08.03.2017

Le modèle traditionnel du travail connaît une évolution rapide avec l'utilisation croissante des technologies numériques, comme les smartphones, les tablettes, les PC portables et ordinateurs de bureau, pour travailler à la maison et ailleurs. Cela permet d'améliorer l'équilibre entre vie privée et vie professionnelle, de réduire les temps de trajet et d'accroître la productivité, mais cela peut aussi conduire à un allongement du temps de travail, à une pression accrue et à une interférence du travail dans la sphère privée, selon un nouveau rapport conjoint de l'Organisation internationale du Travail (OIT) et de la Fondation européenne pour l’amélioration des conditions de vie et de travail (Eurofound).

Le rapport "Working anytime, anywhere: The effects on the world of work" (Travailler n'importe quand et n'importe où: les effets sur le monde du travail) est la synthèse d'une étude menée par les deux organisations dans 15 pays dont la Belgique. L'étude se concentre sur différents types de travailleurs qui utilisent les nouvelles technologies pour travailler en dehors des bâtiments de leur employeur, incluant les télétravailleurs à domicile réguliers, les télétravailleurs occasionnels et les télétravailleurs mobiles recourant aux TIC (Telework/ICT-Mobile work (T/ICTM)).

L'incidence du T/ICTM varie fortement, de 2 à 40% des travailleurs, selon le pays, le métier, le secteur et la fréquence à laquelle les travailleurs effectuent ce type de travail. En moyenne, dans l'Union européenne (UE), quelque 17% des travailleurs sont concernés par le T/ICTM. Dans la plupart des pays, les travailleurs sont plus nombreux à recourir au T/ICTM de manière occasionnelle que de manière régulière.

Le rapport pointe une série d'effets positifs du T/ICTM. Par exemple, l'autonomie accrue en matière de temps de travail, qui permet davantage de flexibilité au niveau de l'organisation du temps de travail, ou encore la réduction des temps de trajet, qui conduit à un meilleur équilibre général entre temps de travail et vie privée et à une augmentation de la productivité.

Le rapport épingle par ailleurs divers inconvénients, tels que la propension à travailler plus longtemps et une délimitation floue des frontières entre travail et vie privée, ce qui peut engendrer une forte dose de stress. Le rapport souligne en outre une différence nette entre les travailleurs qui télétravaillent à domicile, lesquels paraissent bénéficier d'un meilleur équilibre entre travail et vie privée, et les télétravailleurs "ultra mobiles", qui courent un risque important de ressentir des effets négatifs sur leur santé et leur bien-être.

Le rapport montre que l'utilisation des technologies modernes de communication procure un meilleur équilibre général entre travail et vie privée, mais que dans le même temps, elle contribue à ce que les frontières entre le travail et la vie privée s'estompent, en fonction du lieu où le travail est effectué et des caractéristiques des divers métiers.

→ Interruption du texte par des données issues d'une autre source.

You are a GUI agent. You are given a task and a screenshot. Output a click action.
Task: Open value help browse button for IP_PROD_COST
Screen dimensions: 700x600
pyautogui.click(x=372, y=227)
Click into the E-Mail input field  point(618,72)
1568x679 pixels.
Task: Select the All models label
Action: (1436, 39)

Le rapport donne des recommandations pour éviter les inégalités, comme le fait de favoriser le télétravail formel à temps partiel afin de donner aux télétravailleurs l'opportunité de garder des liens avec leurs collègues et d'améliorer le bien-être des travailleurs et, dans le même temps, de limiter le T/ICTM informel additionnel de longue durée.

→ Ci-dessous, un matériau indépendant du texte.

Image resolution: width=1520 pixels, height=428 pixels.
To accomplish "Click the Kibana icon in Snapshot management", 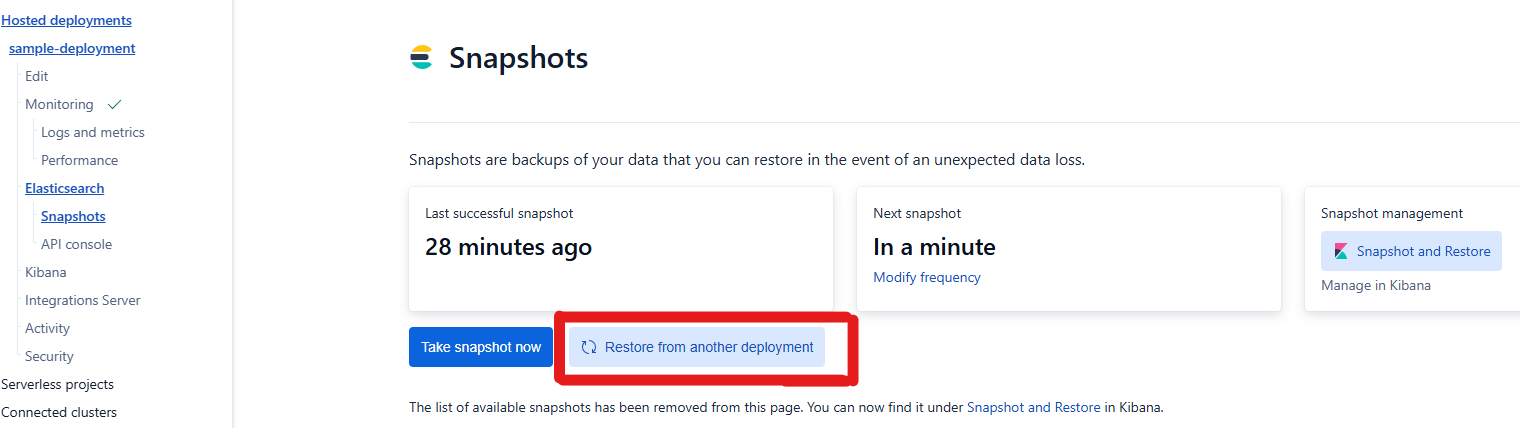I will tap(1340, 251).
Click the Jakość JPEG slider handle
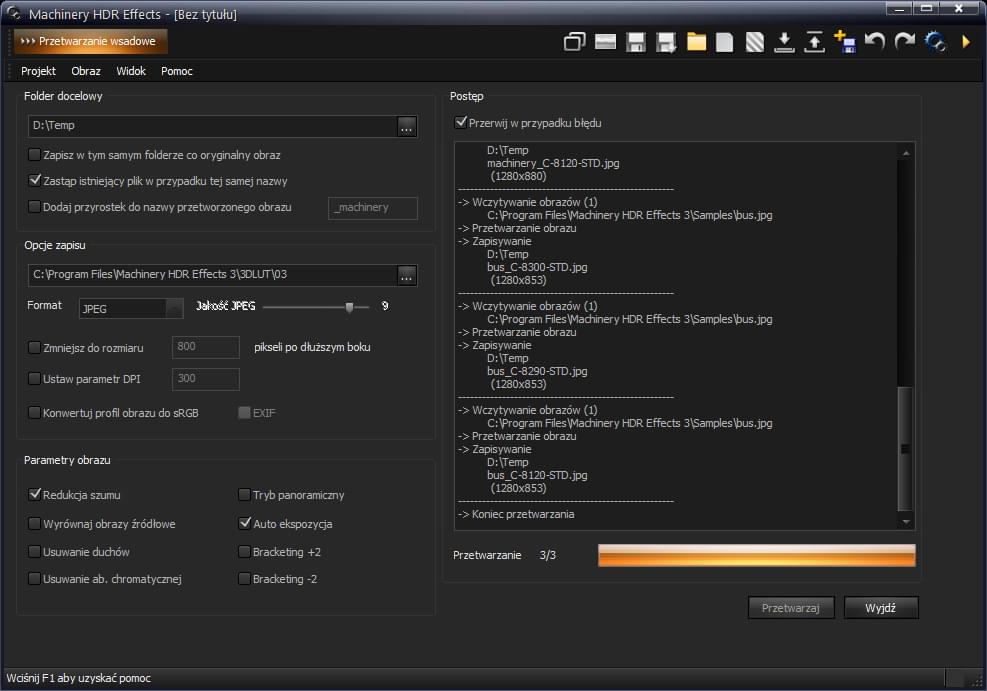 [x=349, y=308]
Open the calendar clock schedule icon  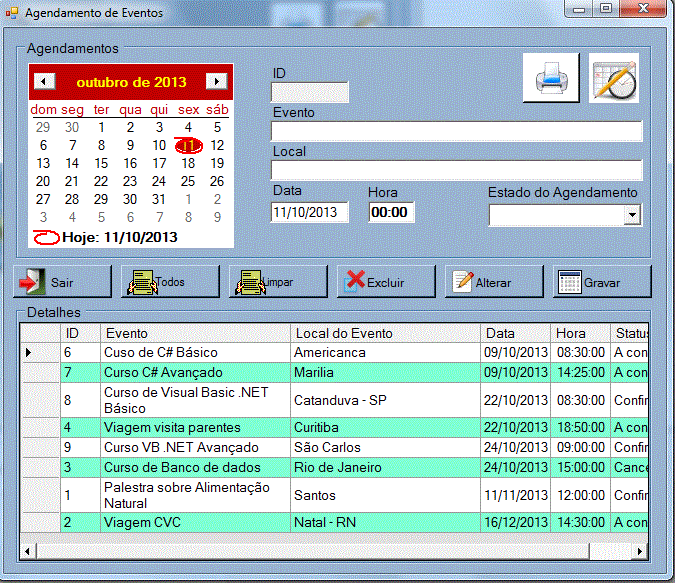point(614,78)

Il importe surtout de s'attaquer au travail additionnel par le biais des technologies modernes de la communication, par exemple le travail additionnel à domicile qui doit être vu comme des heures supplémentaires non payées, mais aussi de veiller à ce que les périodes minimales de repos soient respectées afin de prévenir les effets négatifs sur la santé et le bien-être des travailleurs.

À l'heure actuelle, seule l'UE dispose d'un cadre général adapté aux changements numériques en matière de télétravail, avec l'accord-cadre européen sur le télétravail. La plupart des initiatives existantes concernent cependant le télétravail formel à domicile, tandis que les problèmes plus récurrents apparaissent dans le cadre du T/ICTM informel et occasionnel.

Étant donné que le télétravail gagne en importance, il est urgent et nécessaire de séparer le travail rémunéré et la vie privée. En France et en Allemagne, on commence à instaurer des règlements à ce sujet au niveau des entreprises et au moyen des législations existantes et nouvelles. À l'avenir, cela pourra mener à des mesures concrètes qui devront rendre le travail rémunéré moins omniprésent, par exemple en coupant les serveurs informatiques en dehors des heures de travail afin de rendre impossibles les échanges d'e-mails pendant les pauses et les congés, comme le font déjà certaines entreprises.

Ce rapport est disponible en anglais sur le site web d'Eurofound: Working anytime, anywhere: The effects on the world of work.